Clustering Analysis
Population structure in the overall dataset was evaluated using fastSTRUCTURE v.1.04, with Structure_threader utilized to parallelize distinct runs of K (Pina-Martins, Silva, Fino, & Paulo, 2017; Raj, Stephens, & Pritchard, 2013). Initially, samples were grouped by location and no species data were pre-assigned to the individuals. To estimate the most likely number of genetic clusters in the dataset (K), the analysis was run for values of K ranging from 1 to 17 (i.e. , number of sites sampled). The best value was selected using thechooseK.py function from the fastSTRUCTURE package and plots were created by Distruct v.2.3 (http://distruct2.popgen.org). The clustering of individuals into the distinct genetic groups were also visualized using a principal component analysis (PCA) and a discriminant analysis of principal components (DAPC). The most likely number of genetic groups was inferred by the find.clusters algorithm for the PCA and the optimal number of principal components to inform the DAPC was defined using the function optim.a.score . Both were performed in R (Team, 2013) through the adegenet package (Jombart & Collins, 2015).

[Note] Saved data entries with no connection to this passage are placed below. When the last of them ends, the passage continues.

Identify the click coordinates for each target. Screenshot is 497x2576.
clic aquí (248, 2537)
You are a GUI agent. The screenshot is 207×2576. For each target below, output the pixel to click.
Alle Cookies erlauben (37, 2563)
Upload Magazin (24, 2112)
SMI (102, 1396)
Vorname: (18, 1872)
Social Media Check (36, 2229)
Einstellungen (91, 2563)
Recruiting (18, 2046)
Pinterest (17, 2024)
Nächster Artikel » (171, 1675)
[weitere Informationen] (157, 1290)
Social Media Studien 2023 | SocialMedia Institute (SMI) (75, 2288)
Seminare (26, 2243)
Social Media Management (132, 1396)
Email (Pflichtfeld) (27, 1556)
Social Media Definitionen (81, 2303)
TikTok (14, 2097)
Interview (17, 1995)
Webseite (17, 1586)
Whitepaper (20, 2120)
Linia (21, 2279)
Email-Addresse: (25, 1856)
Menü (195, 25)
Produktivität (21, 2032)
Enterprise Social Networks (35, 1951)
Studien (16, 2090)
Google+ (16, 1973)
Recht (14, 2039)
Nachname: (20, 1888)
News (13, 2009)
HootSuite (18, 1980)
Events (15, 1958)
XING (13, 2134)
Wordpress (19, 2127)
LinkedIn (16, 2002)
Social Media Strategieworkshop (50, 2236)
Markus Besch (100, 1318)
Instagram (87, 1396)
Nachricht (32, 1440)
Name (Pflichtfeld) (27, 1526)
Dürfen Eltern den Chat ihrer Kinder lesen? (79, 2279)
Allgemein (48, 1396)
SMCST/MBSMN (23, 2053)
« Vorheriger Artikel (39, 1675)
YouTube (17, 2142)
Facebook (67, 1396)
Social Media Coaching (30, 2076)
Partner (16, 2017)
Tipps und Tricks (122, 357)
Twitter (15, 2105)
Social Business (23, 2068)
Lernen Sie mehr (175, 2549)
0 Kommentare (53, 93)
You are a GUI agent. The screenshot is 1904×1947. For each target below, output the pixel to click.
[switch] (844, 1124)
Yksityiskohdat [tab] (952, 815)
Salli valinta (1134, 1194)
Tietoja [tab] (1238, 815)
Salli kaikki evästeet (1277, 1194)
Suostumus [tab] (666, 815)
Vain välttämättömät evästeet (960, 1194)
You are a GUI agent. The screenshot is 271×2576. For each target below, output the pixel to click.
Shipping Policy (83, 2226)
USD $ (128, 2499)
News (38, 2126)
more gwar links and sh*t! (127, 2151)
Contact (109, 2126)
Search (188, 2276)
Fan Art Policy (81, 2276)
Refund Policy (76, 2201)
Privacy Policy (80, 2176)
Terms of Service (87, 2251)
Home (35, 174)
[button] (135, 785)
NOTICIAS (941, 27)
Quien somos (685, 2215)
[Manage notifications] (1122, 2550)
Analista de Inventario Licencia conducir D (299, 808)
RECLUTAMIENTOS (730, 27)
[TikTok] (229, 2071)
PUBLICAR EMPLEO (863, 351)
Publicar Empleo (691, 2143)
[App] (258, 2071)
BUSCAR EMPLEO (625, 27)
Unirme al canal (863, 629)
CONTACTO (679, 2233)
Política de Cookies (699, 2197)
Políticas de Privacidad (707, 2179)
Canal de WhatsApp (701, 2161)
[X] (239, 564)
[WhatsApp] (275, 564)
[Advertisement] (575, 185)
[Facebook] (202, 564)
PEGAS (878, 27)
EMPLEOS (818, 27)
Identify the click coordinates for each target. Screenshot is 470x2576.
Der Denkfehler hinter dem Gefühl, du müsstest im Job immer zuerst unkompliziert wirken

Any individual with more than 25% of their loci grouping with a second cluster was marked as a hybrid and removed from the phylogenetic analysis. Maximum likelihood phylogeny among individuals was run using RAxML v.8.2.12 (Stamatakis, 2014). An acquisition bias correction was applied to the likelihood calculations as alignments were solely composed of SNPs, with each invariant site removed through Phrynomics (https://github.com/bbanbury/phrynomics) (Leaché, Banbury, Felsenstein, De Oca, & Stamatakis, 2015). The GTR+G nucleotide substitution model was used for each search. A rapid bootstrap analysis and search for the best-scoring maximum likelihood tree was executed using the extended majority rule-based bootstopping criterion to achieve a sufficient number of bootstrap replicates (Pattengale, Alipour, Bininda-Emonds, Moret, & Stamatakis, 2010). Additionally, to cross-validate our results, a second phylogeny was inferred in W-IQ-Tree version 1.6.12 (Trifinopoulos, Nguyen, von Haeseler, & Minh, 2016), using the TVM+F+G4 substitution model determined by ModelFinder (Kalyaanamoorthy, Minh, Wong, Von Haeseler, & Jermiin, 2017; Nguyen, Schmidt, Von Haeseler, & Minh, 2015). Branch support was calculated using 1000 ultrafast bootstraps (Hoang, Chernomor, Von Haeseler, Minh, & Vinh, 2018) and Shimodaira–Hasegawa like approximate likelihood-ratio test (SH-aRLT) (Guindon et al., 2010; Hoang et al., 2018).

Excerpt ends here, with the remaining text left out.